Which lines in the entries below contain the word "size"? Show each of them in full; letter case matters.

- SUPPLIED ENTRIES
=======

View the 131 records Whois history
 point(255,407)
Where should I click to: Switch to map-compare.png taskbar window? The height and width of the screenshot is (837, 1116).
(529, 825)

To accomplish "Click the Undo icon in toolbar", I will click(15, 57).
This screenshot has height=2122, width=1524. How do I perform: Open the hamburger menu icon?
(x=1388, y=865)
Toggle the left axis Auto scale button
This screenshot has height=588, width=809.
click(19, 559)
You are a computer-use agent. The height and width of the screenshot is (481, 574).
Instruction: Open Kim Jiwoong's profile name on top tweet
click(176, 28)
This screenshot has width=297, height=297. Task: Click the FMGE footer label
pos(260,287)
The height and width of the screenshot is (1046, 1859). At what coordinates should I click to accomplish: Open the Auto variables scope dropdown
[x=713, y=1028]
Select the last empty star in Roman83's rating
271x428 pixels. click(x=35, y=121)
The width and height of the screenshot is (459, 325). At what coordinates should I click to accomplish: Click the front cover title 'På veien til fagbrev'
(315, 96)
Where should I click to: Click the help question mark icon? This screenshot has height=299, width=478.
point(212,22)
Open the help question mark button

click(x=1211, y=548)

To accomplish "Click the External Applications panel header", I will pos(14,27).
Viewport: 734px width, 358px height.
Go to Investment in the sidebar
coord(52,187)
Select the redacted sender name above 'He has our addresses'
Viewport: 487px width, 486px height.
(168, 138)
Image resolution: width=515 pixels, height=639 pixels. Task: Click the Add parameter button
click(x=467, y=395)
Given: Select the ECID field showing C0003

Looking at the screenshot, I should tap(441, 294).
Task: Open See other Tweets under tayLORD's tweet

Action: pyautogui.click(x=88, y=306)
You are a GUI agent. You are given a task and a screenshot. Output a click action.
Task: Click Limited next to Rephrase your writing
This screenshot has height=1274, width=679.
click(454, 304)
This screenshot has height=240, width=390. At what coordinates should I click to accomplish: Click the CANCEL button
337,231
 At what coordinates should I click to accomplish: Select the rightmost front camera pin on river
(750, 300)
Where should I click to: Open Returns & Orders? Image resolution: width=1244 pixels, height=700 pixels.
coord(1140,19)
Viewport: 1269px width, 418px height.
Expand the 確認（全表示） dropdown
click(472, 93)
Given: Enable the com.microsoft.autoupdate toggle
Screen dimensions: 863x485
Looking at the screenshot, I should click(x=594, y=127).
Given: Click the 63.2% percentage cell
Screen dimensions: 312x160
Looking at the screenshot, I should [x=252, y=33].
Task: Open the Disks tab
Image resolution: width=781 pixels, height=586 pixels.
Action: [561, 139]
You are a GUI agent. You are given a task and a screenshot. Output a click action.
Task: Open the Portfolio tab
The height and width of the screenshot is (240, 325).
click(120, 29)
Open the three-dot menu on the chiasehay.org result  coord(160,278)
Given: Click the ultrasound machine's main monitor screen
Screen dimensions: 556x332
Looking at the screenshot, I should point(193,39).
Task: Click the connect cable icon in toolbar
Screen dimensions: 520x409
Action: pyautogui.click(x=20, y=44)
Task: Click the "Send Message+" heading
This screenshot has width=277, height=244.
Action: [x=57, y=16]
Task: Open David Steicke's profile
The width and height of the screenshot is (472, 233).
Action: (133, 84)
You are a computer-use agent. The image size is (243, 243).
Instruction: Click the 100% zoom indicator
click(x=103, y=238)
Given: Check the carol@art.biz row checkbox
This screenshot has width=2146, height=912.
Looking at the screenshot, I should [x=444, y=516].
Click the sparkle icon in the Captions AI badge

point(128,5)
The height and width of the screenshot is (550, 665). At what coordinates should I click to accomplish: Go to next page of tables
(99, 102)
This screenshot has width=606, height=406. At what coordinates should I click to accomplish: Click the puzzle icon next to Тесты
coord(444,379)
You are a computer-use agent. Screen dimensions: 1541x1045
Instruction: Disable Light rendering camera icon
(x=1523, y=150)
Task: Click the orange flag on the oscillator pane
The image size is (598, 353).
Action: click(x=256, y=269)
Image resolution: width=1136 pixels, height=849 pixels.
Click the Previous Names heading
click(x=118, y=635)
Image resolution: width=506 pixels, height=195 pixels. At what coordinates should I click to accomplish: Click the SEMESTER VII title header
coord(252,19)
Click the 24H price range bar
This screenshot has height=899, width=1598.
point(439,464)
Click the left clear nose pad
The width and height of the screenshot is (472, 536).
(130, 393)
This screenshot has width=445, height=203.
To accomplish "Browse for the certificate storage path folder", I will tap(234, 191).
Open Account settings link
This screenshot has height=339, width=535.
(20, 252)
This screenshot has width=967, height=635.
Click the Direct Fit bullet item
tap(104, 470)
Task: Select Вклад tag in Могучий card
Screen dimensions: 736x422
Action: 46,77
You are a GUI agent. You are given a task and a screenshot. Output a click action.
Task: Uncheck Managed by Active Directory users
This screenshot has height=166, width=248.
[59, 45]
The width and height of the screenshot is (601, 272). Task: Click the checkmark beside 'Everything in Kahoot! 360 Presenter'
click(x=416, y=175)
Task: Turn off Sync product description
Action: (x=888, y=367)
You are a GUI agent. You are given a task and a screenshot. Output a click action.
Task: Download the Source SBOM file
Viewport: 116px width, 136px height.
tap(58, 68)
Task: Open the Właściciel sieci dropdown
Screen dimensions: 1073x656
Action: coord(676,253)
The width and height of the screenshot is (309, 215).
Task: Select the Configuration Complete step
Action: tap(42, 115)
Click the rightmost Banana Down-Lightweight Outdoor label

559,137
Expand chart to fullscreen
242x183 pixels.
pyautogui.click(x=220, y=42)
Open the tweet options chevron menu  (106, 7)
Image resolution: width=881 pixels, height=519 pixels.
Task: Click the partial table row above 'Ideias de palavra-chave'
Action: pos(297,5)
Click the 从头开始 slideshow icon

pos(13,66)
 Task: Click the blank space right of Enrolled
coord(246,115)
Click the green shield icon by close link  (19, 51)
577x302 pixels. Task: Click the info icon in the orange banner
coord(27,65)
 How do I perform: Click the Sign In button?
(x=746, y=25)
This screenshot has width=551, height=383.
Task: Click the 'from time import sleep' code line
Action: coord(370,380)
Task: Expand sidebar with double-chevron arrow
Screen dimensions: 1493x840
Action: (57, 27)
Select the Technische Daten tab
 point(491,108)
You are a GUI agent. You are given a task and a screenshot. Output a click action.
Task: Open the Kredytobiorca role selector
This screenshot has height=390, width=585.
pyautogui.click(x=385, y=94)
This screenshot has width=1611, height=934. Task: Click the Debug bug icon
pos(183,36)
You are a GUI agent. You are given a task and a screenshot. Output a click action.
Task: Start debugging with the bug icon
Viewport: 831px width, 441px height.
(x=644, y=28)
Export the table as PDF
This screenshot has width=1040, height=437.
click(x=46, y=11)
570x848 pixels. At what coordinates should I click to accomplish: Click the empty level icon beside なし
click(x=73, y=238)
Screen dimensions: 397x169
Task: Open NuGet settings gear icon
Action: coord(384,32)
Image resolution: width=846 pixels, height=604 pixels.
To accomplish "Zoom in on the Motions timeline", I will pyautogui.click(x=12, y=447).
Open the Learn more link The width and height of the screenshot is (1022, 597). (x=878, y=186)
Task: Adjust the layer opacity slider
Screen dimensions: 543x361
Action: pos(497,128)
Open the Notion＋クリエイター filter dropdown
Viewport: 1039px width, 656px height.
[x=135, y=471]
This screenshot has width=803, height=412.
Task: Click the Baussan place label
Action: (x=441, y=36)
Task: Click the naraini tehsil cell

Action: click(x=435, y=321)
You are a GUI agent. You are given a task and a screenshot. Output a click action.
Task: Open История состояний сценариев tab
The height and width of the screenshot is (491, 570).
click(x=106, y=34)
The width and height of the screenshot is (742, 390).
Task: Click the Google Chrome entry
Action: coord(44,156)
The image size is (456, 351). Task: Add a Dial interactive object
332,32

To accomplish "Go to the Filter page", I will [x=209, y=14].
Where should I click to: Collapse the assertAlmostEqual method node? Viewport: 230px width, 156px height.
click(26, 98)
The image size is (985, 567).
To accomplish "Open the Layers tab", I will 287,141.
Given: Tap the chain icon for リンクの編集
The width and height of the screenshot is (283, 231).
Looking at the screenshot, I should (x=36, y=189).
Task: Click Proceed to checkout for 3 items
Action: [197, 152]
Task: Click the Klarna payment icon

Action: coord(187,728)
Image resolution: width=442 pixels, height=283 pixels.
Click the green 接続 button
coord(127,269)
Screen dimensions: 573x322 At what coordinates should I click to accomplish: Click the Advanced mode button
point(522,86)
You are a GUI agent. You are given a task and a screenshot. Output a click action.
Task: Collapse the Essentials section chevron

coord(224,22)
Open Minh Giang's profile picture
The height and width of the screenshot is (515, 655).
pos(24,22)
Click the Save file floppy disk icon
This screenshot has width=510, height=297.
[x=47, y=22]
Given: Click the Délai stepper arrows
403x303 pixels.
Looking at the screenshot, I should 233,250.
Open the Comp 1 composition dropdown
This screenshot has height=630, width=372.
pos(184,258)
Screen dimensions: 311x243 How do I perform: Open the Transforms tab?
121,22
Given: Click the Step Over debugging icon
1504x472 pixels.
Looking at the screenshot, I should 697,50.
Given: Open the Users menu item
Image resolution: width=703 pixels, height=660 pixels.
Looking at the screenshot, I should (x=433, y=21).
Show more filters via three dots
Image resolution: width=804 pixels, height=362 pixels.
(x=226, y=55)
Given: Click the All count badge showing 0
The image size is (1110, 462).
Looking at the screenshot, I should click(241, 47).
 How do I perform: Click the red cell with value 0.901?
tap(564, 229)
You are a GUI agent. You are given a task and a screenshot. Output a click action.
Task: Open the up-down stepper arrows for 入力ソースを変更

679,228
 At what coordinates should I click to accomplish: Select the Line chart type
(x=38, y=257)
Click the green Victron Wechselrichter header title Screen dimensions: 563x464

=======

- THE RESPONSE
You are a computer-use agent. The image size is (243, 243).
The image size is (598, 353).
The image size is (456, 351). Task: Add a Dial interactive object
The image size is (985, 567).
The image size is (1110, 462).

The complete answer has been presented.